To improvise a mac & cheese, all you need to know is how to make a bechamel. (Or should I say: Béchamel.)

Essentially, it’s a white sauce you make with flour, butter and milk. Once you’ve boiled your pasta in heavily salted water (elbows, penne, ziti, doesn’t really matter) and drained it, heat up 4 cups of milk in one pot,


while melting about 4 Tbs of butter in another pot.


To the butter, add 4 Tbs of flour and stir that together over medium heat for about a minute so the raw flour cooks. If you were making a cajun dish, you’d cook that flour and butter on low heat for an hour and it would change colors–from brown to darker brown and then almost to black–but we’re not doing that here. In fact, for a Béchamel, you don’t want it to change color at all.

After a minute, pour in the hot milk and whisk whisk whisk so everything gets incorporated. Keep whisking and raise the heat a little. You want to cook this until it’s nice and thick; it’ll coat the back of a spoon when it’s ready.

When that happens, season with salt, pepper, a pinch of cayenne and the key ingredient to any excellent Béchamel: freshly grated nutmeg.

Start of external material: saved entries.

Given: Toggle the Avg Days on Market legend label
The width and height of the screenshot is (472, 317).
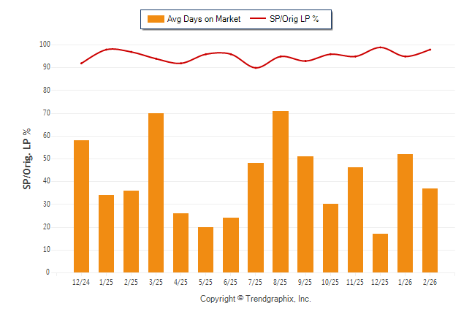Looking at the screenshot, I should [201, 19].
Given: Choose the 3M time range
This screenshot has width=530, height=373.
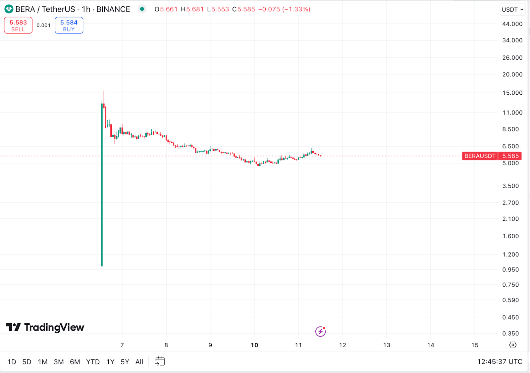Looking at the screenshot, I should [x=59, y=362].
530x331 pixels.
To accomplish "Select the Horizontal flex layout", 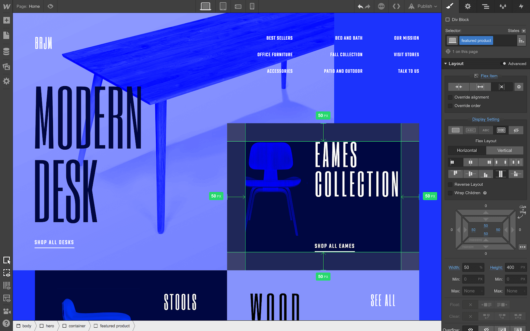I will [467, 150].
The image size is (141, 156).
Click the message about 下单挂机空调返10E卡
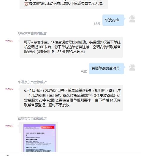pos(71,47)
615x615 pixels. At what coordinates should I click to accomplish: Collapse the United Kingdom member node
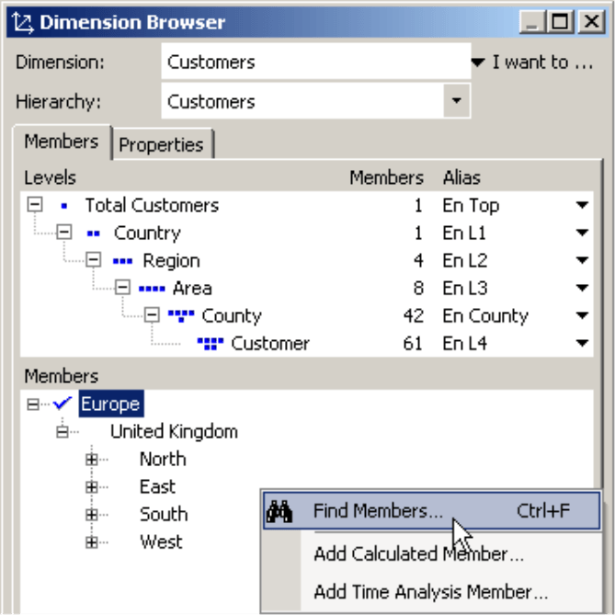(62, 432)
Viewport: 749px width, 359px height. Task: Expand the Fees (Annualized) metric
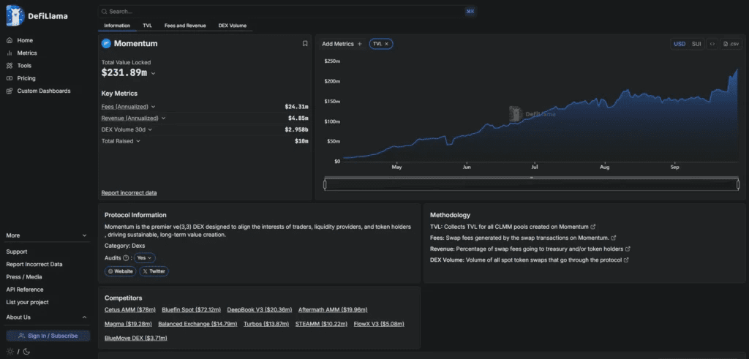[129, 107]
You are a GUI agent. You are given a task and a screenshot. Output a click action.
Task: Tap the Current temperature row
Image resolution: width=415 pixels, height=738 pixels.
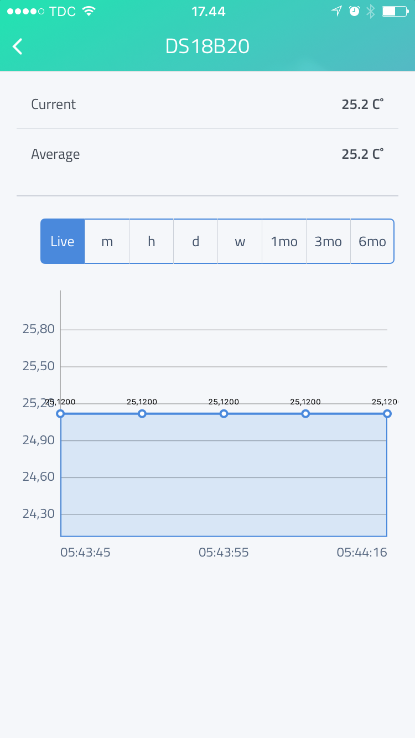pos(208,104)
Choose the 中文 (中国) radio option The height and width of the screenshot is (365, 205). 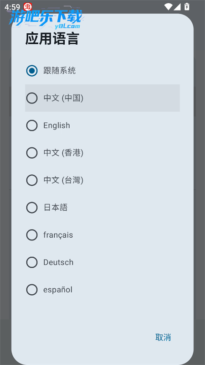(31, 98)
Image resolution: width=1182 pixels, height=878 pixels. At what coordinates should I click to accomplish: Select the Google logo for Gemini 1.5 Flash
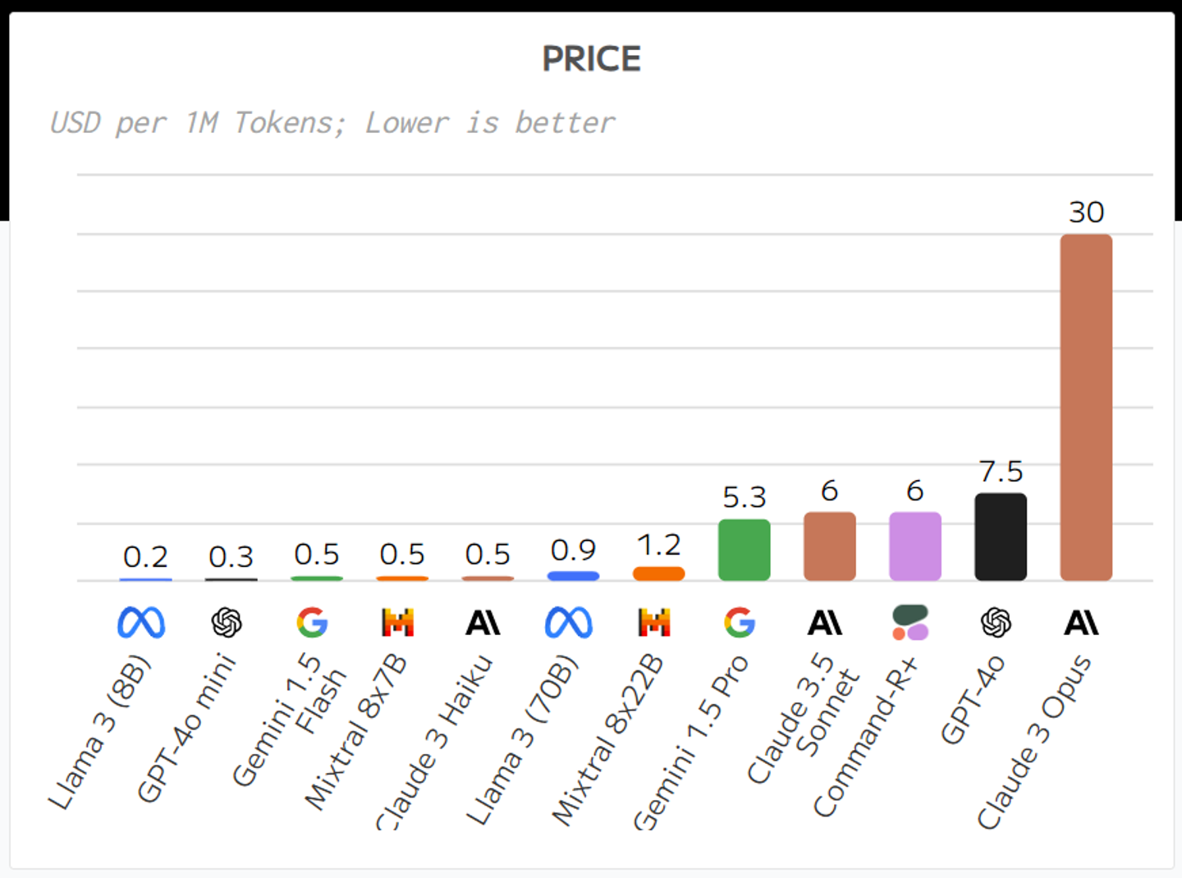[x=313, y=623]
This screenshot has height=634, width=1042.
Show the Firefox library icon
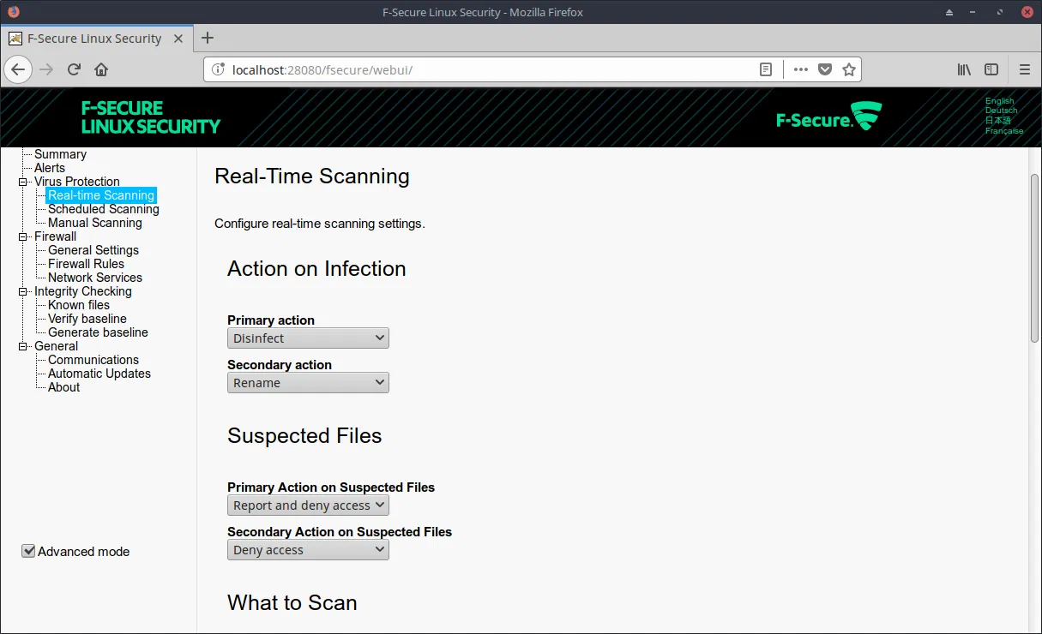[x=964, y=69]
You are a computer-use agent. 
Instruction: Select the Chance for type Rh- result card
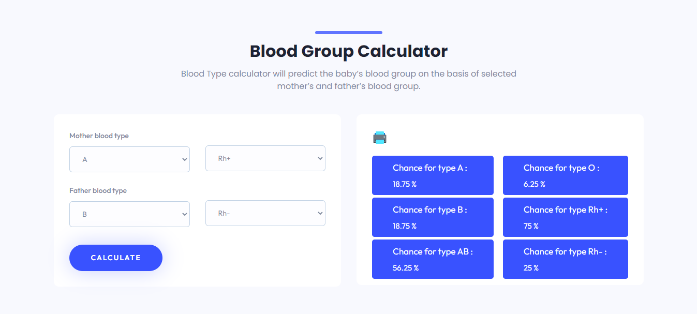click(x=566, y=259)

I love freshly grated nutmeg so much I get angry when I see people using the pre-ground stuff on TV. If you’ve never bought whole nutmeg, you have a wonderful treat in store: get some today and use a microplane to grate it into whatever you’re making that would benefit from nutmeg. You’ll never go back to the sawdust again.

So stir in those spices and then, finally, add a bunch of grated cheese:


I’d say I added about 1/2 a cup of the cheddar and 1/2 a cup of the Emmentaler. Of course, at this point, I tasted it very carefully:


Your mac & cheese will only taste as good as that sauce tastes. I remember I added more salt, a little more cheese, and, of course, more nutmeg.

When it tasted great, I added the cooked pasta (about 1 pound), some sliced roasted red peppers for color and acidity, and tossed it all around and then poured it into a little baking dish. I had the oven pre-heated to 425 and just before it went in, I topped everything with a combo of the grated cheese and some fresh bread crumbs I’d kept in my freezer from the last time I’d made fresh bread crumbs:


That’s how it went in and this is how it came out about 20 minutes later (I think it was 20 minutes; just keep watching it and when it’s golden brown on top, it’s time to come out):

Here it is with some of that salad dressed with the marinade from the roasted red peppers:


As you can see, this entire dinner came down to knowing just one technique: how to make a Béchamel. Once you know that, you can make all kinds of mac & cheeses and lasagnas and cheese sauces. With a little milk, flour and butter, you can conquer the world.

Let's dish!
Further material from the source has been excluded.